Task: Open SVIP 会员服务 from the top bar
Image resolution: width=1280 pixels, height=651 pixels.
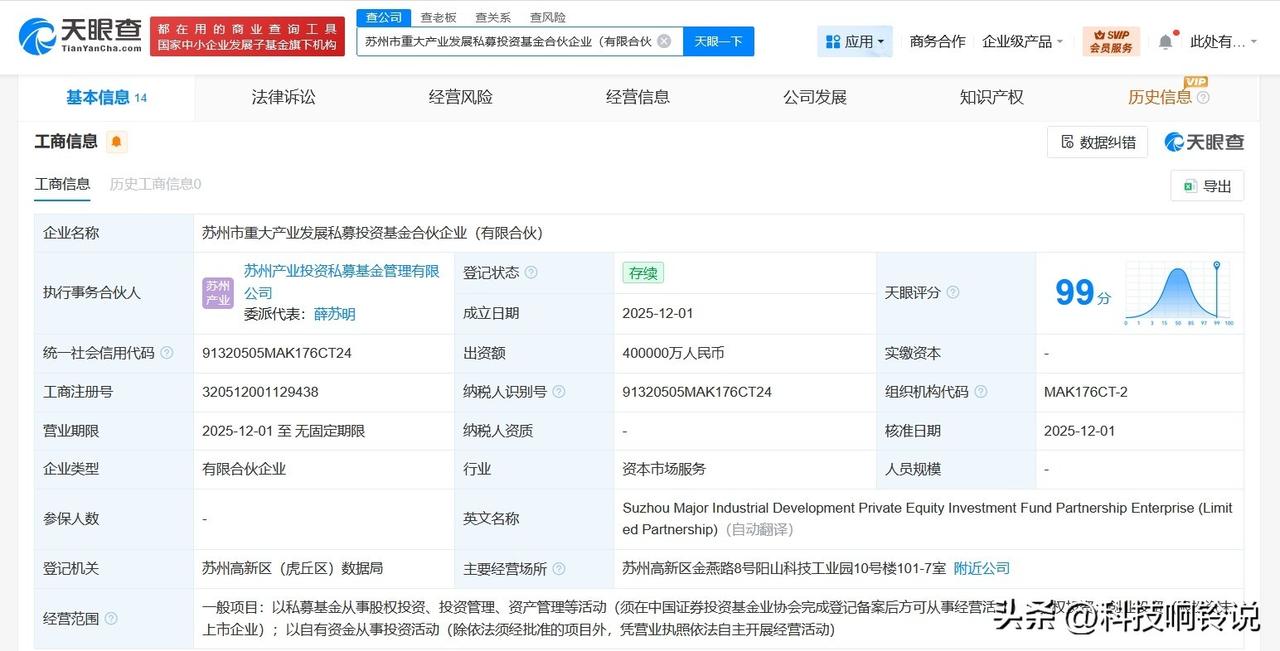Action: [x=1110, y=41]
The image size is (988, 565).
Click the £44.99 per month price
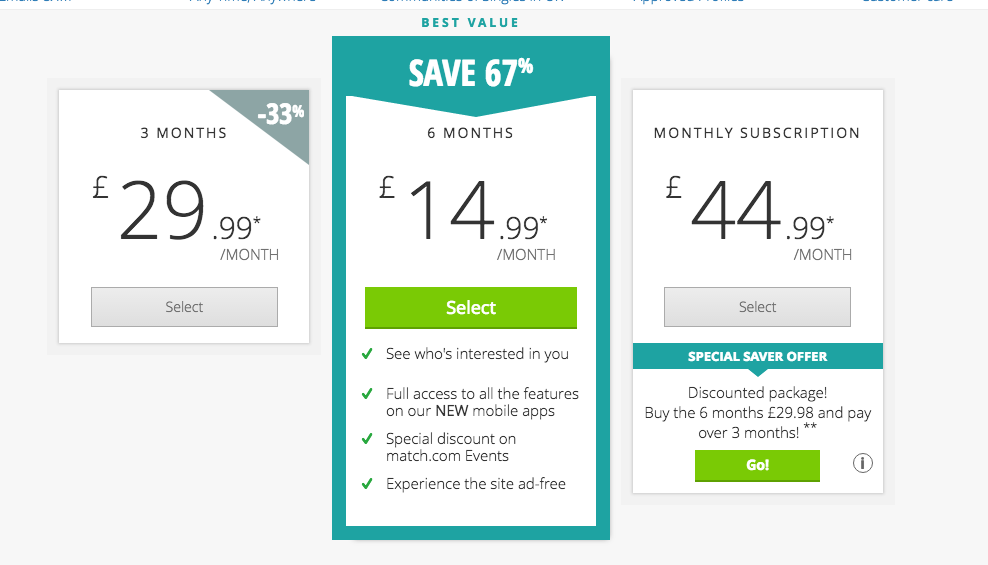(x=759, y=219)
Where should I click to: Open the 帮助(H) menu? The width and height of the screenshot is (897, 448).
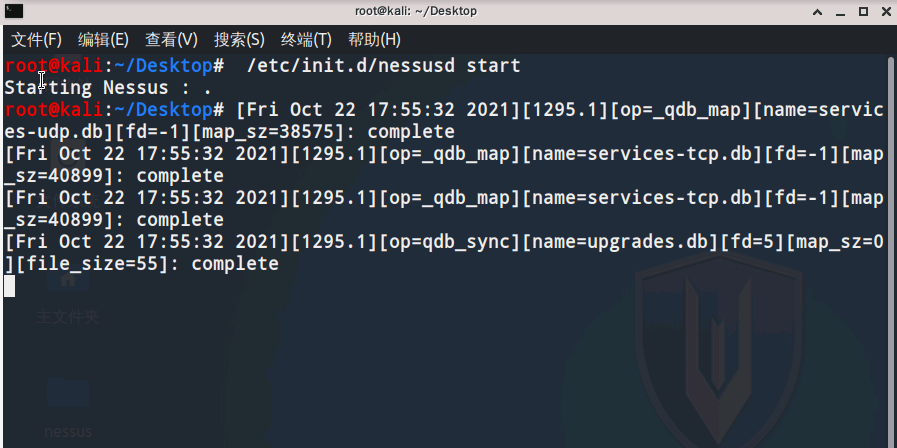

- - -

- _Your assignment_:
Wherever the listing shows a picture, omit it and output the rest exactly as given.

- _Written response_:
Task: Open SVIP 会员服务 from the top bar
Image resolution: width=1280 pixels, height=651 pixels.
Action: [x=1110, y=41]
The image size is (988, 565).
Click the £44.99 per month price
(x=759, y=219)
Where should I click to: Open the 帮助(H) menu? The width and height of the screenshot is (897, 448).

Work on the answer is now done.